Il ne faut pas qu’il s’échappe, m’échappe ; ce corps porté comme le trophée d’une victoire sur toutes ses défaites, un étendard, le sexe pointé, une direction, une flèche. Posté entre la salle de massages et sa chambre, je l’ai poursuivi capturé par le peignoir vert de toile épaisse, alourdi imbibé par l’huile, imprégnée comme la mèche d’une lampe à pétrole, le long de son corps luisant et moite de chaleur humide, ça s’écoule. Je suis l’invisible de ce qui se voit, à la recherche de ce qui se cache, je ne m’attache pas aux apparences qui pourtant éclairent ce qui colle à la peau en-dessous du trafic de la beauté. Le peignoir vert enfin tombé à ses pieds comme un geste à l’élégance empruntée, il respire de ne pas avoir été vu en ce fagotage et sourit à sa virilité. De ses mains fines et soignées il défait le foulard qui enveloppe ses cheveux noirs épais aux frisures dissipées, ils se déploient sur ses épaules sculptées par les heures consacrées au panthéon du fitness. Je croise dans le miroir aux alouettes son regard inquiet avide de perfection. Il lui faut croire, il est entré en religion du corps, un culte, une obsession ; se plaire, leur plaire. Vite une douche chaude pour retrouver sa peau imberbe souple lisse qu’il tamponne délicatement de son linge éponge à l’odeur de jasmin. Étendu sur ses draps frais, le ventilateur souffle sur lui un vent triomphal.
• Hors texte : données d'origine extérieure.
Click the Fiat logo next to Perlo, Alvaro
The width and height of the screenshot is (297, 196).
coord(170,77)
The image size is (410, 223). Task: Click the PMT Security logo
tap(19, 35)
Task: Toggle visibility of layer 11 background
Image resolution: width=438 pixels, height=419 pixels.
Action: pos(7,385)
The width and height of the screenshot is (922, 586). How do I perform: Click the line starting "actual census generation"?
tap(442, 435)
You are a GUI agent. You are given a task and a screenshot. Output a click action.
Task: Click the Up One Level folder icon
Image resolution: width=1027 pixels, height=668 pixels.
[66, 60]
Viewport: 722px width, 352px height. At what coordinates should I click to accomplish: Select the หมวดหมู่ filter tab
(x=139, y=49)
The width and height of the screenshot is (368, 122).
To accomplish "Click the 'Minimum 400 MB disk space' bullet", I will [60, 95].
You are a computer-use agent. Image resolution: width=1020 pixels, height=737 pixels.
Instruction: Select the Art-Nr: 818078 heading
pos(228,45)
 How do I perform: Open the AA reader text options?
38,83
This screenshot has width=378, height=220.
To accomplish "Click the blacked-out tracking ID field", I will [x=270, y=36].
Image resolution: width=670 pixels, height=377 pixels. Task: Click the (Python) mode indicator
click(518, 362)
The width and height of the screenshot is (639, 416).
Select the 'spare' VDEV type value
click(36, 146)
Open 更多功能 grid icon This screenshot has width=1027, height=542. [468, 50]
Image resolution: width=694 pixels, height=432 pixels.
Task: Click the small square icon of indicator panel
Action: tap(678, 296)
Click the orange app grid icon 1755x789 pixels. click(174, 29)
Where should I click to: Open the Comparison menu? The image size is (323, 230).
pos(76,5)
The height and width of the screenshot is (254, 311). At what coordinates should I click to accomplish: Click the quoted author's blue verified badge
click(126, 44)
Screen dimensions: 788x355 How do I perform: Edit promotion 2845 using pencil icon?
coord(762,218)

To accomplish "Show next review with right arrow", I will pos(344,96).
Et n’a-t-il pas à l’aube honoré Ganesh au temple… Là sur sa chaise préparés avec soin sa tunique en pure lin blanc et son dhoti blanc taillé sur mesure, il sent le plaisir l’envahir, ses yeux trahissent une excitation il en reconnait la saveur. Il se lève passe son pantalon sa tunique, un chignon relève ses cheveux soyeux, ouvre la porte se laisse envelopper par l’air encore frais du matin. Déjà, sur le patio elles l’attendent pour le cours de yoga.
Intéressant, peut-être un poil chargé en adjectifs parfois à mon goût, mais il y a je suppose l’envie de produire du capiteux et du lourd, de la chair qui se repaît d’elle-même, et ce capiteux là est bien restitué.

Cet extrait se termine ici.